Avoid alcohol and drugs
We often drink alcohol or take drugs to change our mood or to avoid our feelings. Some people drink to deal with fear or loneliness, but like self-harm the effect is only temporary and can end up making you feel worse. [28] Alcohol is a depressant, which means it slows down brain activity. This changes how you think and feel, so can increase feelings of anxiety and depression. When it wears off you can end up feeling worse because of the effects it has on your brain and your body.

Do something you enjoy and relief you anger
Remember that there is more to you than self-harm. Do things that remind you of this and make you happy. Maybe this is a sport, or a hobby you like doing such as writing.

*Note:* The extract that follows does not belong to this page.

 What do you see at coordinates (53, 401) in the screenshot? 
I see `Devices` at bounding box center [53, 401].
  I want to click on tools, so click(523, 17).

Doing things that you enjoy and makes you feel happy, helps you look after your mental health. It helps to improve your self-esteem and can help you remember that you are important and have value. When you feeling angry:
– Hit a pillow or cushion to vent your anger and frustration.
– Have a good scream into a pillow or cushion.
– Take a minute and breathe or meditate

Don’t be too hard on yourself
Many young people who self-harm can be perfectionists and high achievers [31]. You might put pressure on yourself to do things in a certain way, or feel that nothing you do is good enough.

Try to not be so hard on yourself about not getting things perfect. Recovery is about knowing that it is okay for your work or performance to be ‘good enough’.